Empowering Luminaires

Although I feel like I'm repeating myself, it seems the concept of distributed lighting control is so new, that we need to talk about it over and over again. This whole concept builds on the strengths of Bluetooth mesh: addressable information and concurrent multicast (many-to-many) communications. And the whole idea can be implemented thanks to the Moore's Law: it is possible today to move the control logic and algorithms to the edge nodes.

Making the central "control box" obsolete.

In lighting control systems this approach is disruptive. It renders the whole category of products - legacy lighting controls - obsolete.

A legacy lighting system consists of sensors (they may be standalone - room level, or integrated into fixtures - luminaire level). The second building block is the controller - a box (a computer) that collects information from the sensors, processes and sends control commands to drivers that in turn change the output, dimming the lights down or up.

Lighting control is a software function.
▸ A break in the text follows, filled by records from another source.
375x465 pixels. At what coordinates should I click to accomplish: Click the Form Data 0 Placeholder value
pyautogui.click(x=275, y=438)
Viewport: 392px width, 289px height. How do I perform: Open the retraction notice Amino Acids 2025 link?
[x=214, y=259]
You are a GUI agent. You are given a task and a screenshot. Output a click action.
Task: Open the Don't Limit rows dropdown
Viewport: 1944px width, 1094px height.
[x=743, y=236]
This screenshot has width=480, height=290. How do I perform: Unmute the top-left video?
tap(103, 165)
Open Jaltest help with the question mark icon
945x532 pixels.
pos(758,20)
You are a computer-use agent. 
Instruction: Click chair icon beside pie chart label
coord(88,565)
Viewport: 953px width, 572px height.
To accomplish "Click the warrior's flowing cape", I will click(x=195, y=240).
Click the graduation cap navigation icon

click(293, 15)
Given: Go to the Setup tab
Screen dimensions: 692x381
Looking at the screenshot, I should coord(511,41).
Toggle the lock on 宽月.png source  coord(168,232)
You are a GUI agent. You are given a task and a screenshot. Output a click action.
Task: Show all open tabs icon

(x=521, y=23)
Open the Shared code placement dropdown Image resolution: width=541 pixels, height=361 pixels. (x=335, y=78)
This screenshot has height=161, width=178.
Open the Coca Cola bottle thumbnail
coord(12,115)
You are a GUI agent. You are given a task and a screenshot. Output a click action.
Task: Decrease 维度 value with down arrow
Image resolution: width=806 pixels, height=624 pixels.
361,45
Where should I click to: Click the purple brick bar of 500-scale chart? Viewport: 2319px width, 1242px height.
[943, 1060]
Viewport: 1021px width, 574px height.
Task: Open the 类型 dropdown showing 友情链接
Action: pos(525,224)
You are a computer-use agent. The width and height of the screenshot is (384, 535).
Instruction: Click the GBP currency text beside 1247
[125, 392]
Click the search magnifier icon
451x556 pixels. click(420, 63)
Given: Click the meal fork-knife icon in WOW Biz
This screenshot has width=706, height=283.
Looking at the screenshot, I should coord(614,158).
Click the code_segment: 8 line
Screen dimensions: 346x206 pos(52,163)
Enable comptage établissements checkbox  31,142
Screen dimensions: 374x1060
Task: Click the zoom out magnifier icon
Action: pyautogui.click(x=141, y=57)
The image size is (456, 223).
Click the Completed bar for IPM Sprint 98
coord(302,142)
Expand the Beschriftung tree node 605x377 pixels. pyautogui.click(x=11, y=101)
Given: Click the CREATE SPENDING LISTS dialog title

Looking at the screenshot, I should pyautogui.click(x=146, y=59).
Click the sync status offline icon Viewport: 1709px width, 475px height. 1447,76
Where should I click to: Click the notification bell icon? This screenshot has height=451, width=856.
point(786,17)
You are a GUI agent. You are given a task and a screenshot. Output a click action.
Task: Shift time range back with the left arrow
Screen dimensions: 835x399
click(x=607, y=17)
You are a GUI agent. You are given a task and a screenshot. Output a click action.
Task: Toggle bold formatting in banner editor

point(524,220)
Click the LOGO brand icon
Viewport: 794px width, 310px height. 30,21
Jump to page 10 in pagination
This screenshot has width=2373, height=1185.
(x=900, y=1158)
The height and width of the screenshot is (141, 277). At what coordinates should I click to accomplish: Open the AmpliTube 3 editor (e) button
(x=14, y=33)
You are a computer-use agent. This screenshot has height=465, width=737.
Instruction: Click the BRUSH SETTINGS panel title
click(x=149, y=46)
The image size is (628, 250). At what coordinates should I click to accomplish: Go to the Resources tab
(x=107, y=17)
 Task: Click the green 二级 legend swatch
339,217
There is nothing special about the controller - it is typically an embedded computer that runs lighting control software. And this software can be relocated to the luminaires (typically can be integrated into drivers - for room level sensing or into sensor-controllers - for luminaire-level sensing).

The result is a system that consists only of sensors and luminaires.The controller is gone. And so is the vendor that provides that whole thing, has products, a roadmap, distribution, training, and - of course - adds cost to the system.

This transformation may be illustrated as an electric car that has an electric motor in each wheel: the central engine, the gearbox, the drive shaft, the differential, are all gone. The wheels suddenly are no longer passive elements of the car, as each has its own integrated motor, reacting to input from the driver as well as other sensors. So are the lights in a distributed system - they have become smart lights, independently capable of interpreting sensory information and adjusting the behavior. And as in the car example, this architecture radically simplifies the whole setup: no central engine, no central gearbox, no drive shaft. And no single point of failure: if one wheel breaks, the others keep on turning.